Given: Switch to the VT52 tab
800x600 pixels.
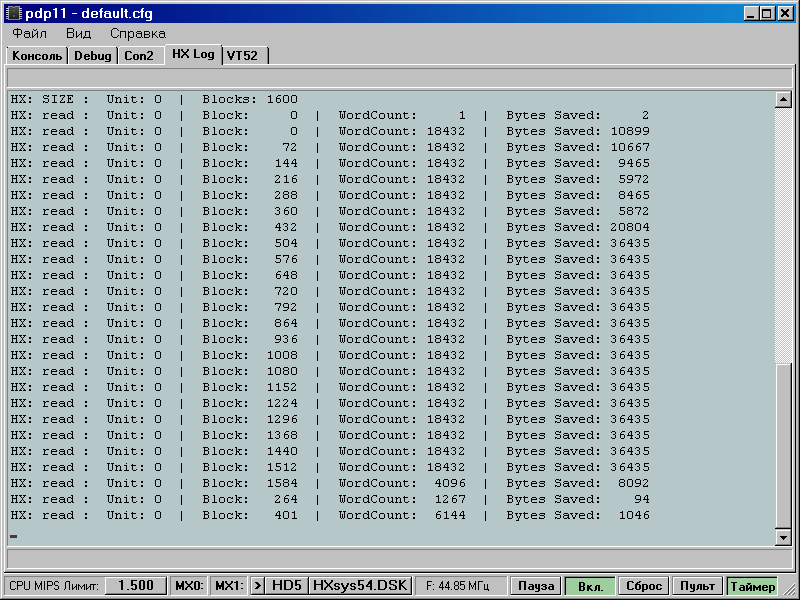Looking at the screenshot, I should point(242,56).
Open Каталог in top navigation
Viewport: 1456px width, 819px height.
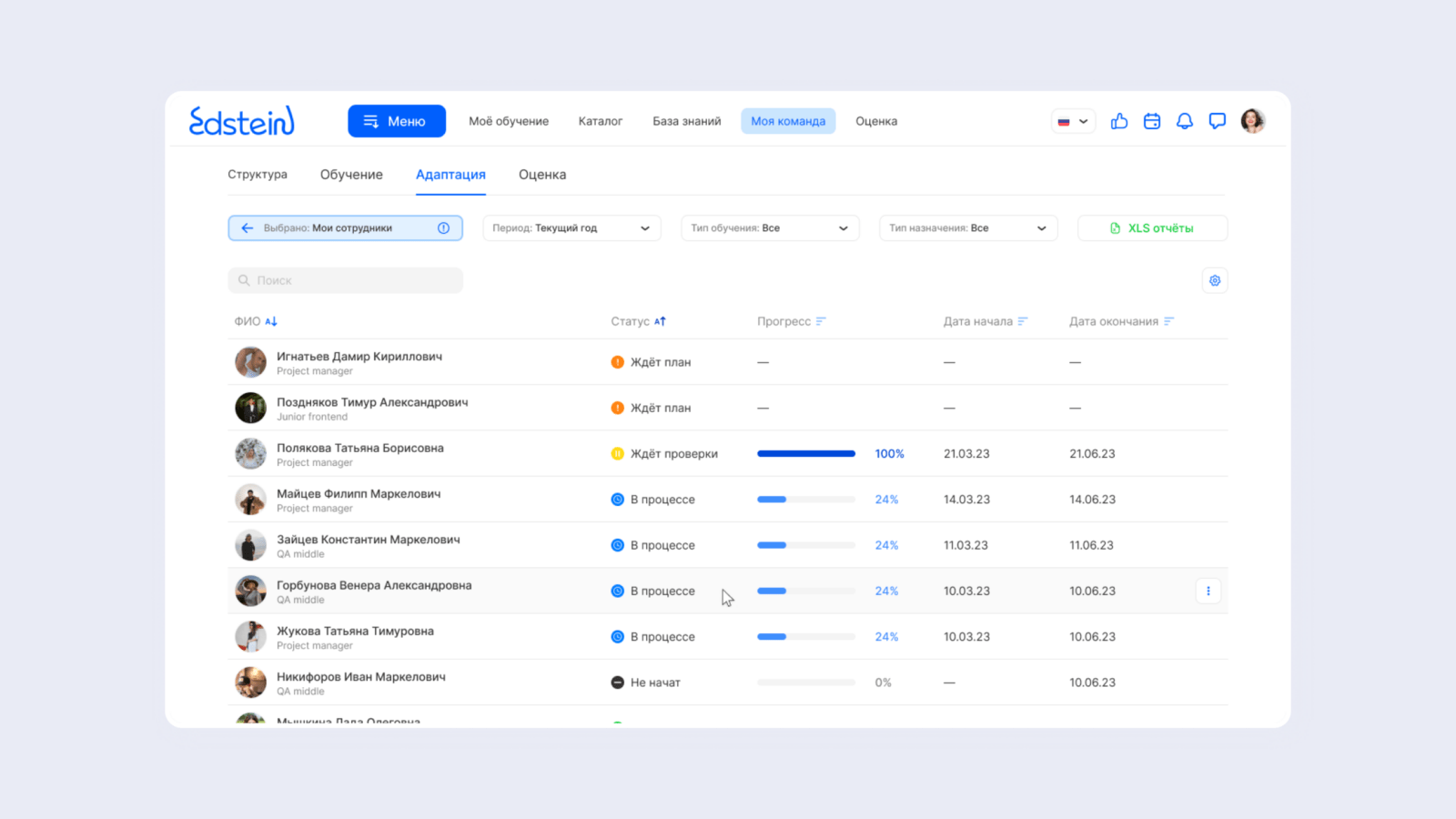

^^^^^^^^

EXERCISE ▸
Skipping every picture, reproduce the records word for word.

EXERCISE SOLUTION ▸
Given: Switch to the VT52 tab
800x600 pixels.
Looking at the screenshot, I should point(242,56).
Open Каталог in top navigation
Viewport: 1456px width, 819px height.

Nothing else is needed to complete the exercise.